Pour la ligne de mouillage, on ne trouve ici que des ancres plates. Elles sont efficaces dans le sable mais médiocres dans les rochers. Il faudra aller la vérifier en plongeant. Dans l'eau à 28°, ce n'est pas trop pénible.
J'ai demandé qu'on prévoie quatre trous pour installer un toit en toile. Je verrai si j'en ai vraiment besoin. Je n'ai pas l'intention de rester pêcher des heures sous le soleil - je ne pêche pas. Mais pour la chasse et le snorkeling, il y aura une échelle en inox à l'arrière avec un seul longeron, de manière à pouvoir remonter avec des palmes.
Échelle à (hommes -) grenouilles. Il suffisait d'y penser.
La longueur que j'ai choisie permet encore de charger le bateau sur le plateau du pick-up, même s'il va largement déborder. En l'arrimant bien et en roulant régulièrement, on devrait pouvoir le transporter sur des longues distances. Mais pour le monter et le descendre, je n'ai pas encore de solution. Il faudrait une rampe, un treuil et des rouleaux, ou quatre bonnes volontés musclées.J'ai demandé au chef du village si j'avais le droit de mettre un corps-mort devant la maison pour mouiller le bateau. Il m'a répondu qu'il n'y avait aucun problème. Quand on voit le bordel que c'est en Bretagne ! Je le mouillerai tête et cul, ça devrait tenir. Avec un marnage d'un mètre cinquante, il n'y aura pas trop de mou dans les aussières. Et je l'aurai devant les yeux en permanence - de ce bureau où j'écris maintenant.

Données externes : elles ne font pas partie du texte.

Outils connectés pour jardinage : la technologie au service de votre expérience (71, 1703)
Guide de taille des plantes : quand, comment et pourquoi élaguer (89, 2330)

Quand j'en serai complètement propriétaire, je devrai le déclarer aux affaires maritimes. Je devrai passer un petit examen théorique, genre balises et signaux. Il parait que j'aurai un an pour le préparer - avec le droit d'utiliser le bateau pendant ce temps. C'est un peu étrange mais sympathique...
Dans huit jours, la coque sera moulée et j'irai la voir - juste pour le plaisir. J'ai hâte...
Ici, les mats servent à tenir les perches couvertes de lampes : on pêche l'encornet au lamparo - on a le droit.